Recently, a cytological approach was taken to examine organelle trafficking in U. maydis during early infection [91]. It was observed that early endosomes (EEs) transmit signals from the hyphal tip to the fungal nucleus. EE motility triggered the expression of Cmu1, Pit2, and Pep1. The latter encodes a secreted effector that suppresses plant immunity by inhibiting host peroxidase activity [92]. These effectors are then delivered to the hyphal tip to supress host defence. Interestingly, the Crk1 mitogen-activated protein kinase is localised in the EEs during retrograde signalling to the nucleus. Crk1 is essential for mating and virulence of U. maydis on maize [93]. Surprisingly, deletion of Crk1 resulted in the up-regulation of Cmu1. It was hypothesised that Crk1 may interact with an unknown phosphatase bound to the EE to coordinate effector expression and secretion [91].

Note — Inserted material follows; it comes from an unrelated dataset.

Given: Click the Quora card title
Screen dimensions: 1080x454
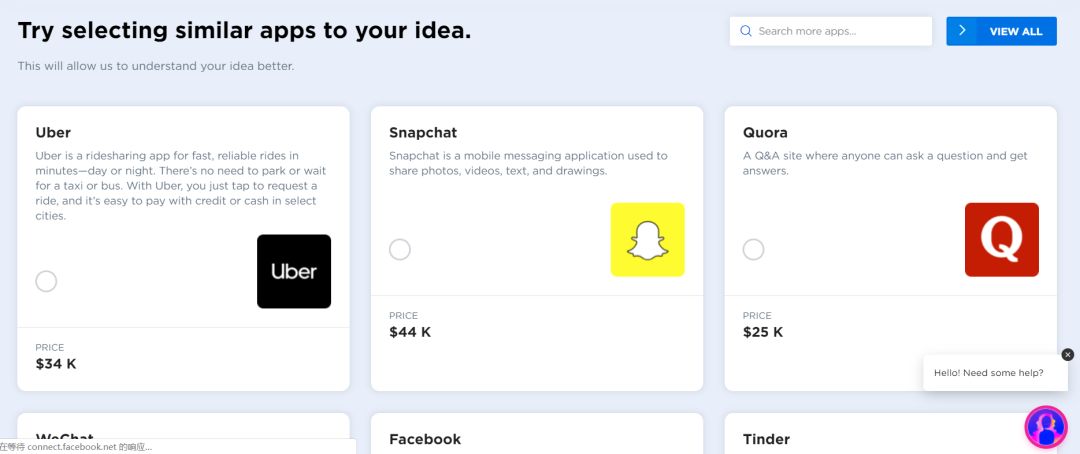Looking at the screenshot, I should tap(765, 132).
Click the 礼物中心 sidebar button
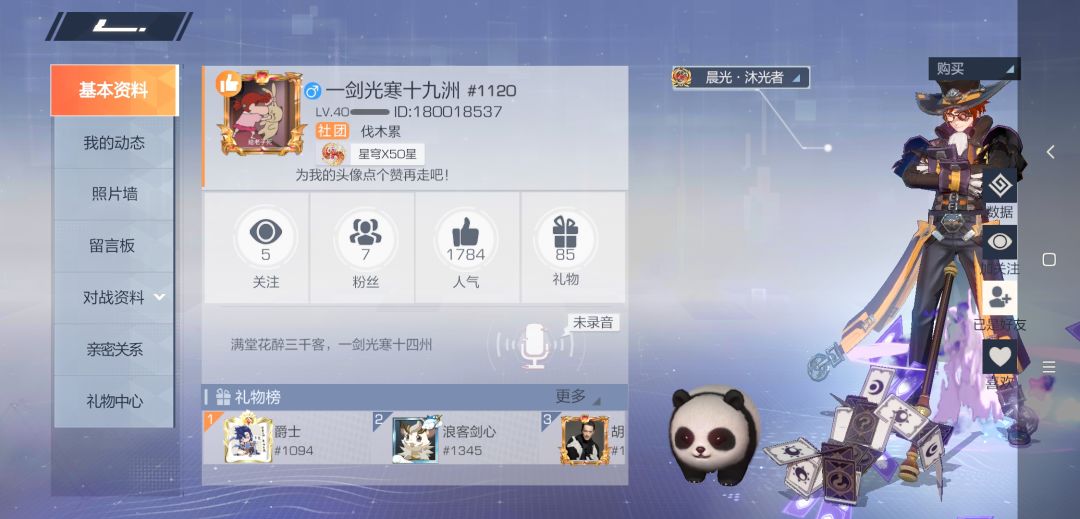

Conclusions and future prospects

Effectors function as key determinants in fungal pathogenicity. This is also dictated by the presence or absence of resistance or susceptibility genes in the host. As a result, effectors have been exploited as tools for plant breeding to improve disease resistance [7]. However, identification of signals or signalling pathways that regulate effector gene expression offers another dimension to formulate novel crop protection strategies. There is great promise in the use of small interfering RNA to inhibit fungal gene expression through superficial application or host-induced gene silencing [94,95,96]. In addition to potential crop protection benefits, efforts to understand effector regulation in fungal pathogens have already uncovered novel aspects of effector biology. We anticipate that these recent advances will stimulate further studies in the regulatory aspect of effector biology.